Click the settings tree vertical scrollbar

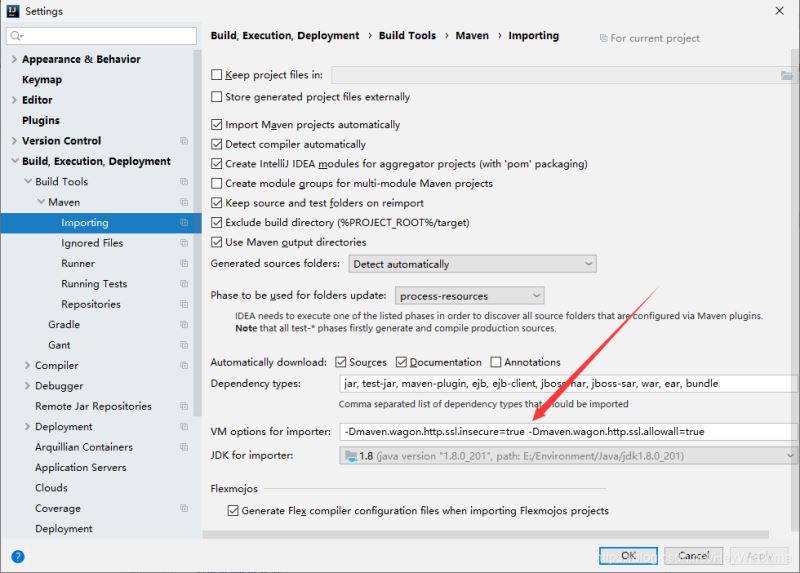[197, 232]
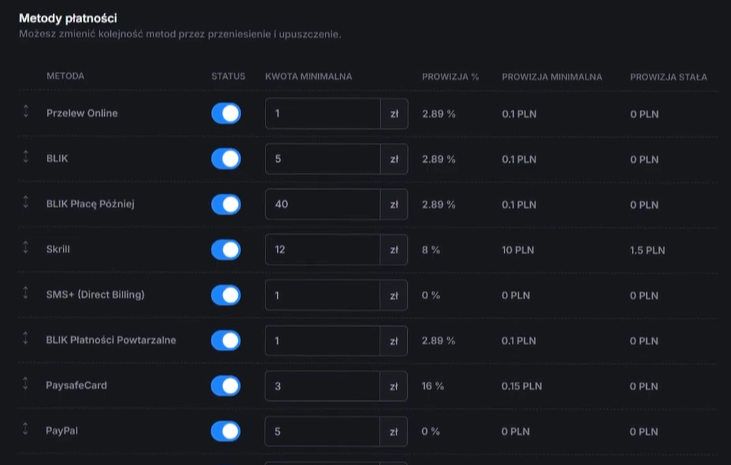The width and height of the screenshot is (731, 465).
Task: Click the Prowizja % column header
Action: click(450, 77)
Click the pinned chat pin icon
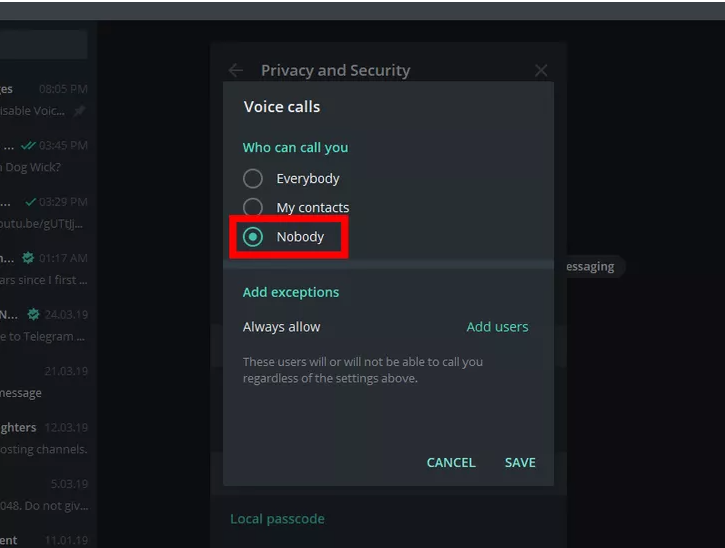 click(x=80, y=111)
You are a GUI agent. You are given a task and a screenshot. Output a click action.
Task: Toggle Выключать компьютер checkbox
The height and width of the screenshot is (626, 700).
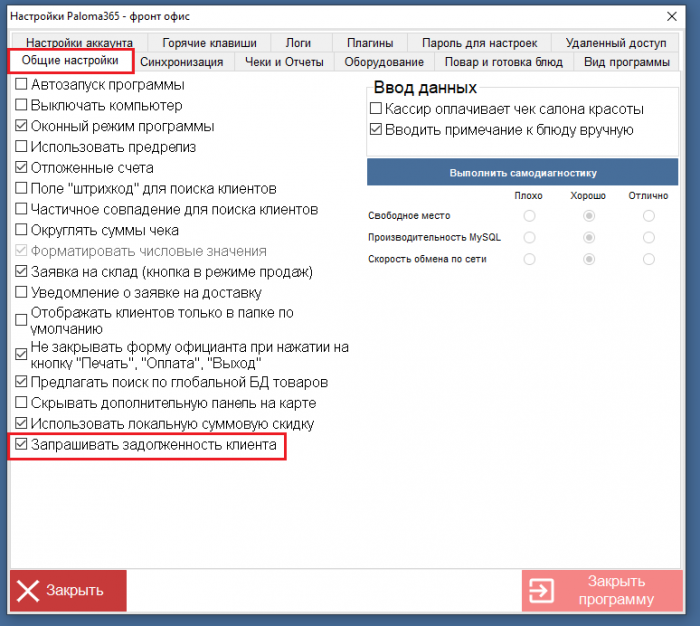coord(21,106)
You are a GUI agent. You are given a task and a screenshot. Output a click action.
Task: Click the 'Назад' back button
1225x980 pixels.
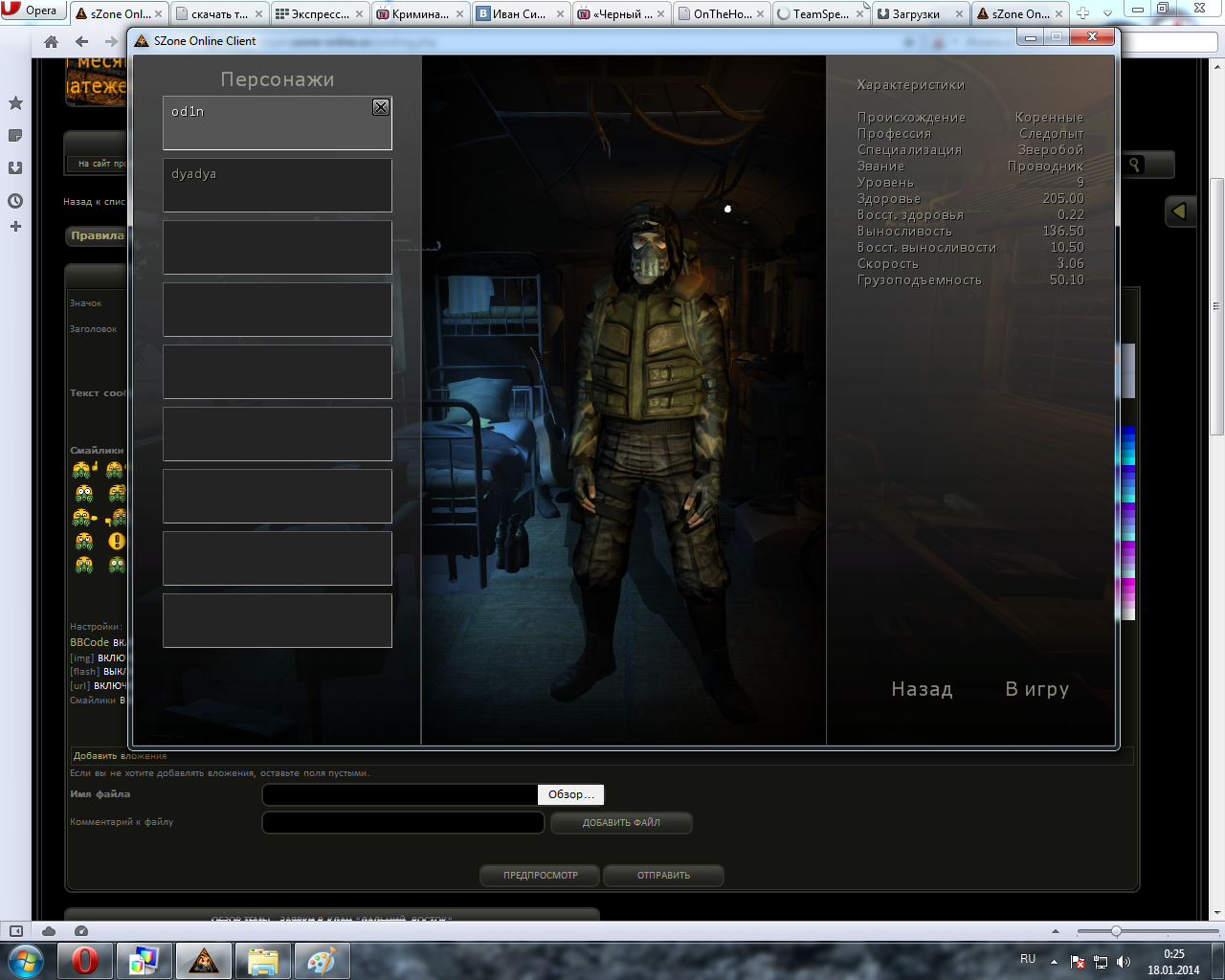[x=922, y=689]

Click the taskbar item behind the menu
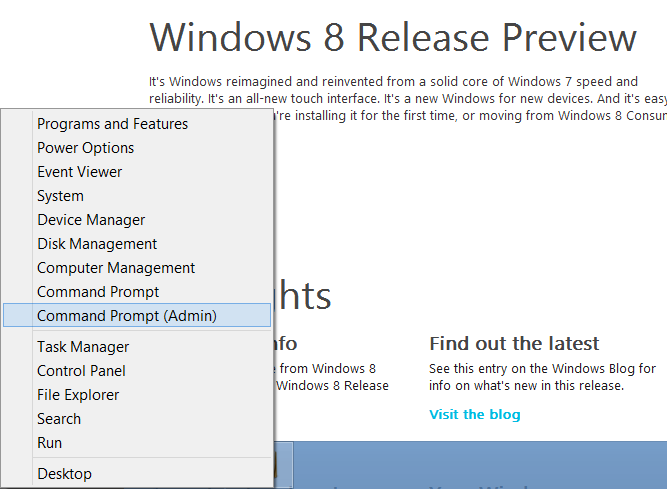pos(283,465)
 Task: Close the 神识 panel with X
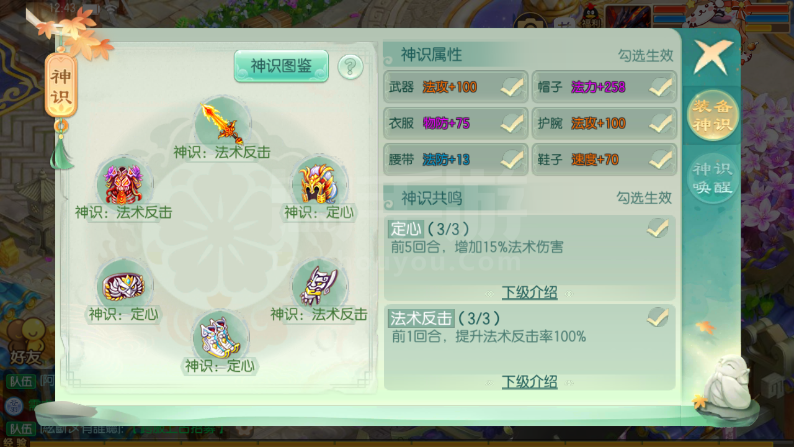coord(712,56)
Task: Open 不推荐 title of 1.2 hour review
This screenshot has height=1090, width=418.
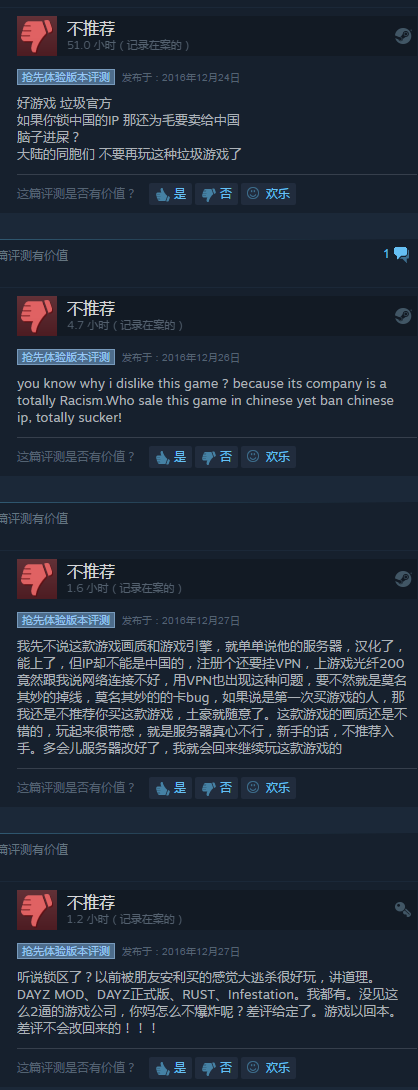Action: 90,902
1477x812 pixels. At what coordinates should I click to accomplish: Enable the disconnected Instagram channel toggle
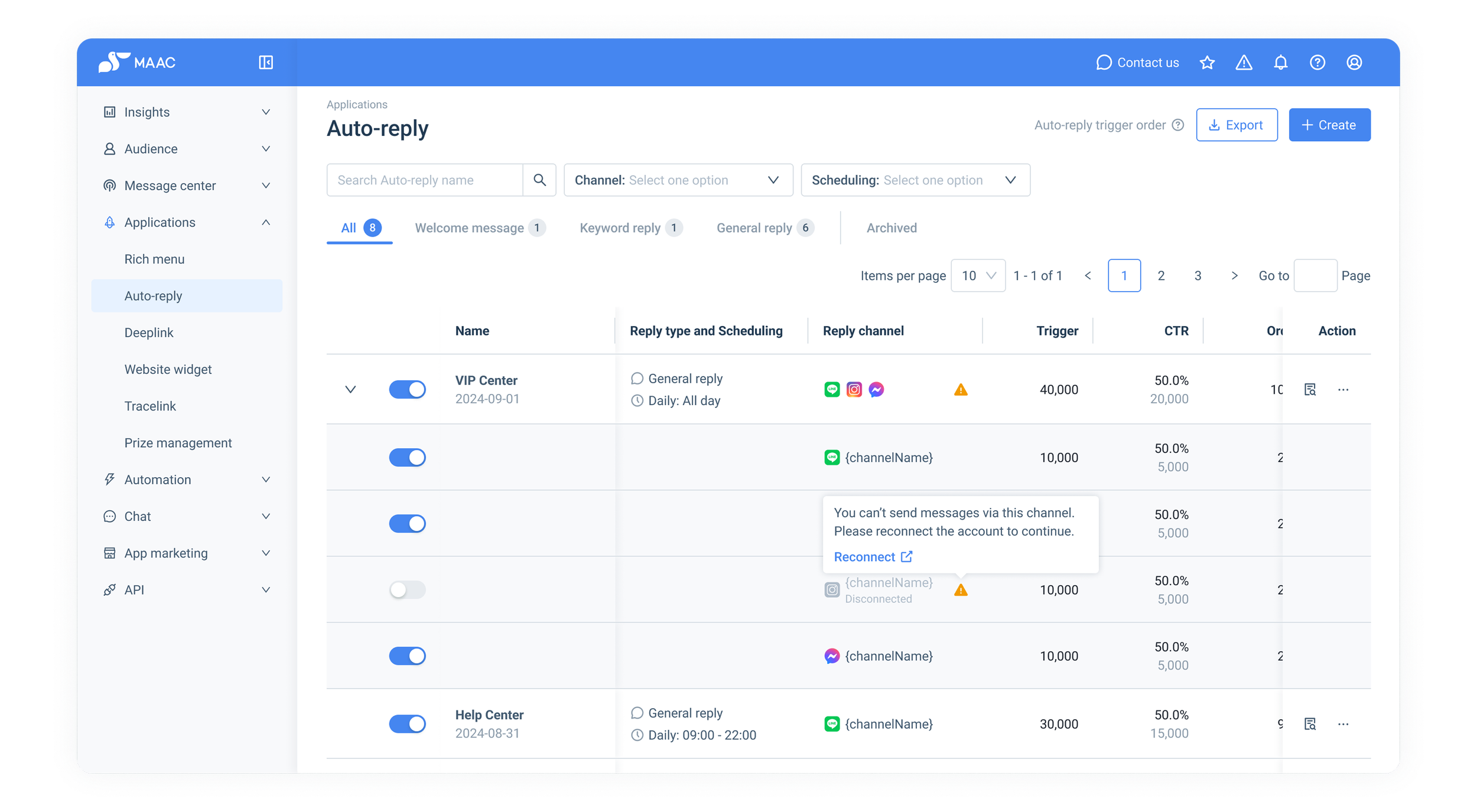407,590
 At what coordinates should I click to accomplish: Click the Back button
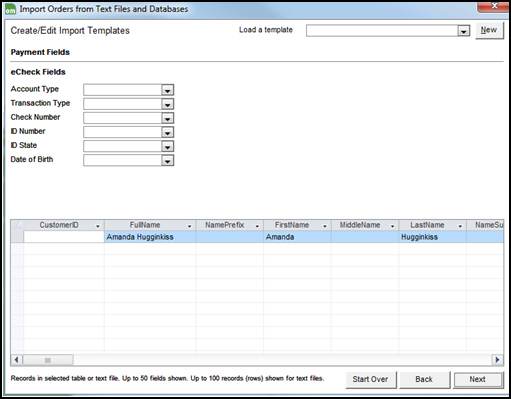(x=424, y=379)
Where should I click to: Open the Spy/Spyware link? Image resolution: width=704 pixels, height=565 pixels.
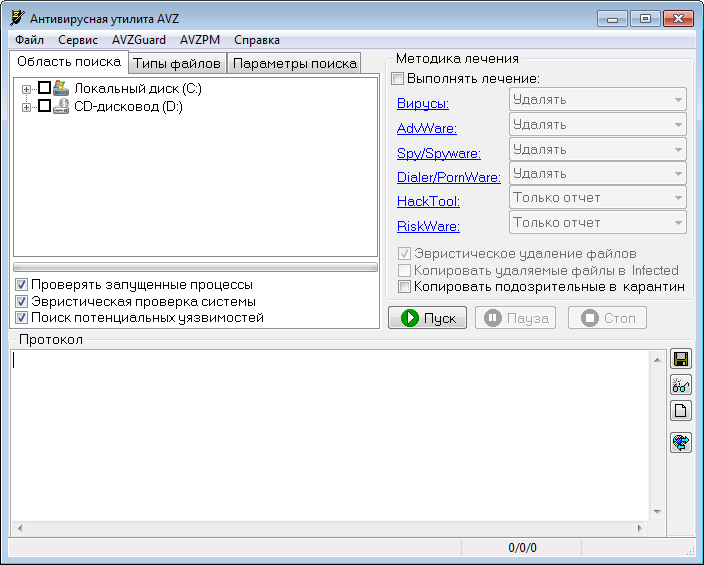[x=439, y=153]
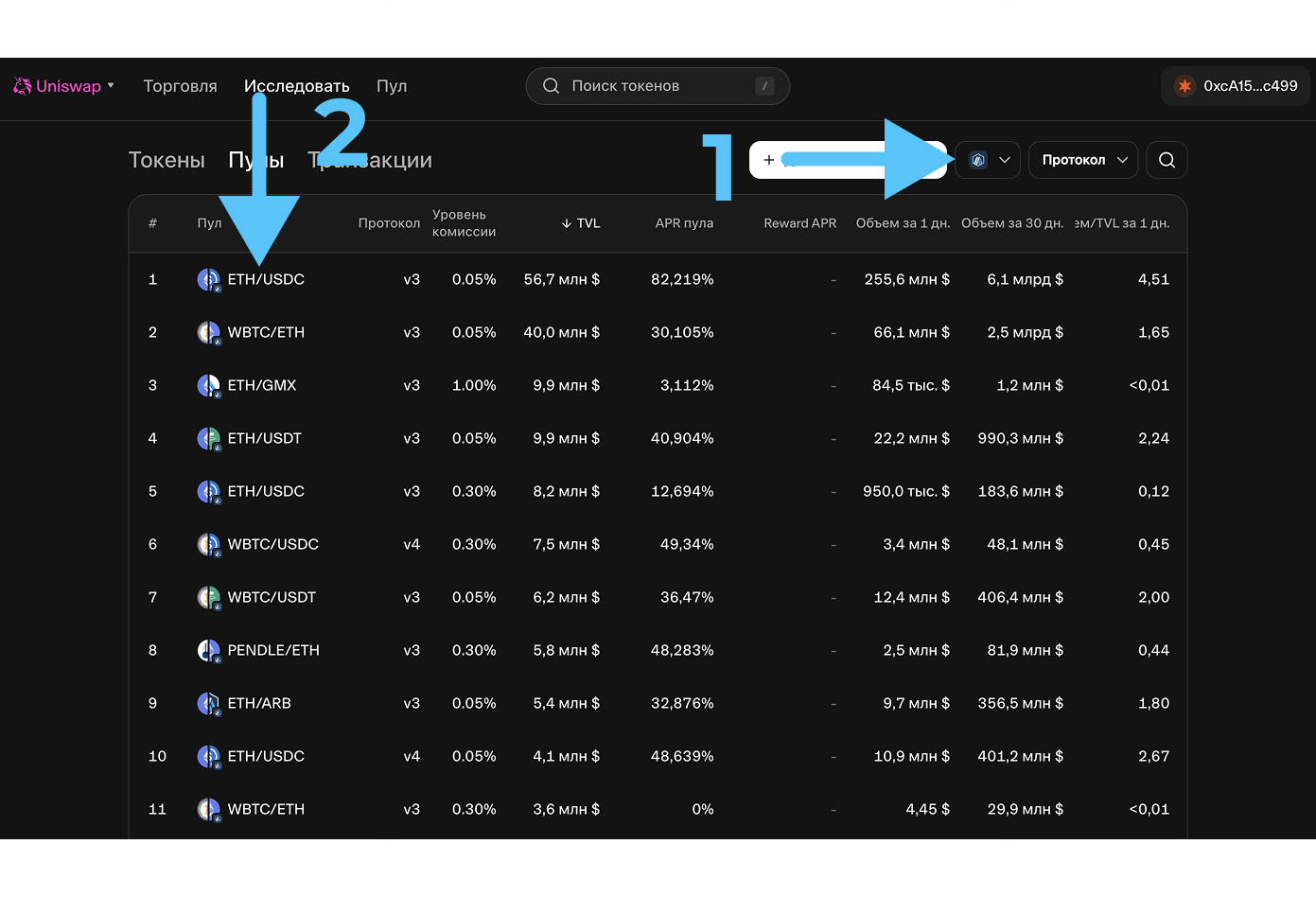Switch to the Токены tab
This screenshot has height=897, width=1316.
pyautogui.click(x=167, y=160)
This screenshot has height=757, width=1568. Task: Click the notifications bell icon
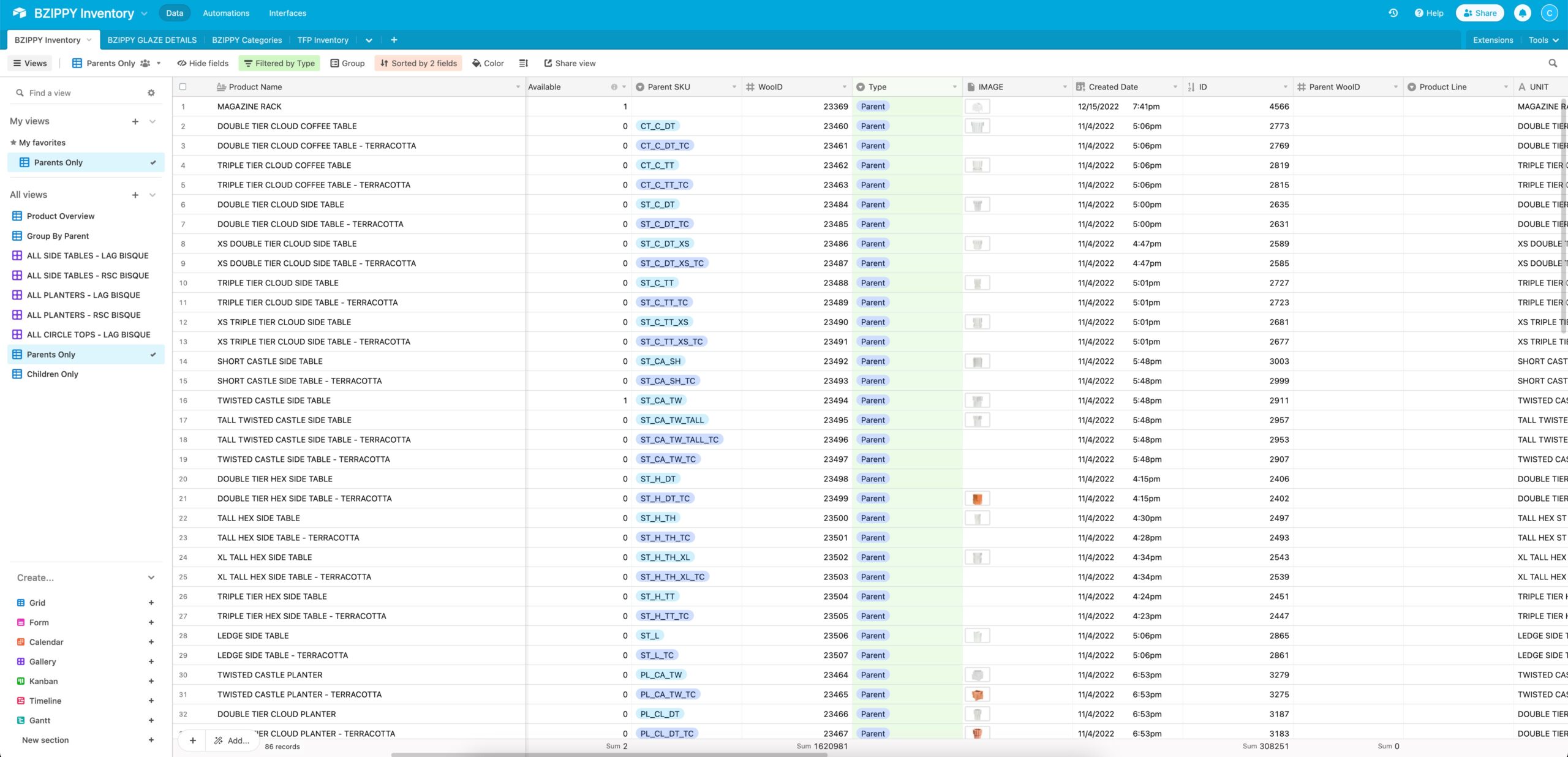(1522, 13)
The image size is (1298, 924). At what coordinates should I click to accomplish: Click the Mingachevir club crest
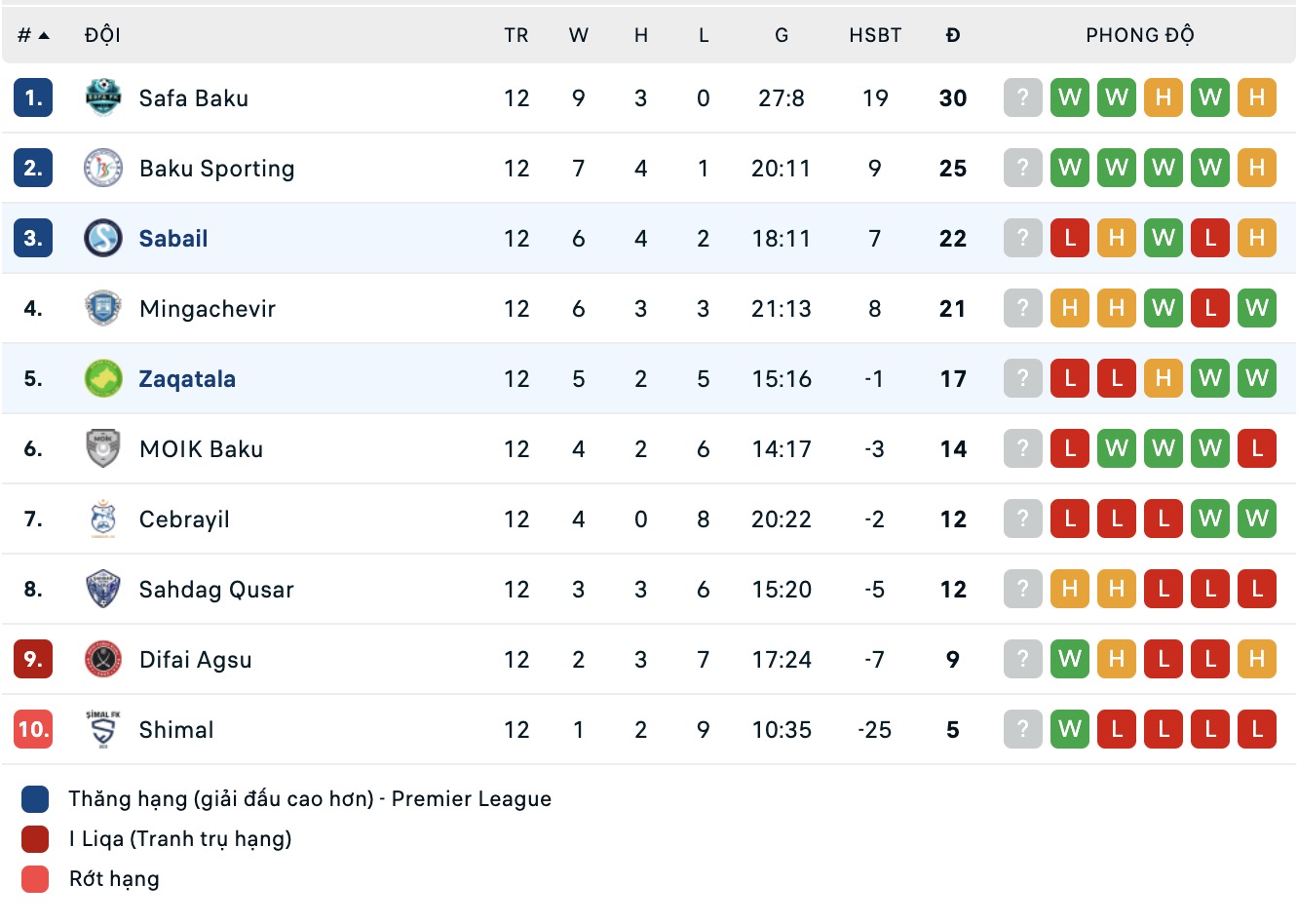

•••••

[Instructions for the task]:
Please copy all of the data above word for word, leaving out the pictures.

[Solution to this exercise]:
Click the settings tree vertical scrollbar

[197, 232]
The width and height of the screenshot is (731, 465).
Task: Click the Prowizja % column header
Action: click(450, 77)
Click the pinned chat pin icon
 click(x=80, y=111)
You are a GUI agent. You are given a task and a screenshot. Output a click action.
Task: Toggle Выключать компьютер checkbox
The height and width of the screenshot is (626, 700).
coord(21,106)
You are a GUI agent. You are given a task and a screenshot. Output a click action.
Task: Click the 'Назад' back button
1225x980 pixels.
[x=922, y=689]

Click the taskbar item behind the menu
pos(283,465)
 Task: Close the 神识 panel with X
coord(712,56)
Task: Open 不推荐 title of 1.2 hour review
This screenshot has height=1090, width=418.
Action: 90,902
1477x812 pixels. At what coordinates should I click to accomplish: Enable the disconnected Instagram channel toggle
407,590
 At what coordinates should I click to accomplish: Click the Back button
(x=424, y=379)
Where should I click to: Open the Spy/Spyware link? Image resolution: width=704 pixels, height=565 pixels.
[x=439, y=153]
Switch to the Токены tab
This screenshot has height=897, width=1316.
pyautogui.click(x=167, y=160)
This screenshot has height=757, width=1568. Task: Click the notifications bell icon
(1522, 13)
The image size is (1298, 924). At what coordinates should I click to accomplish: Click the Mingachevir club crest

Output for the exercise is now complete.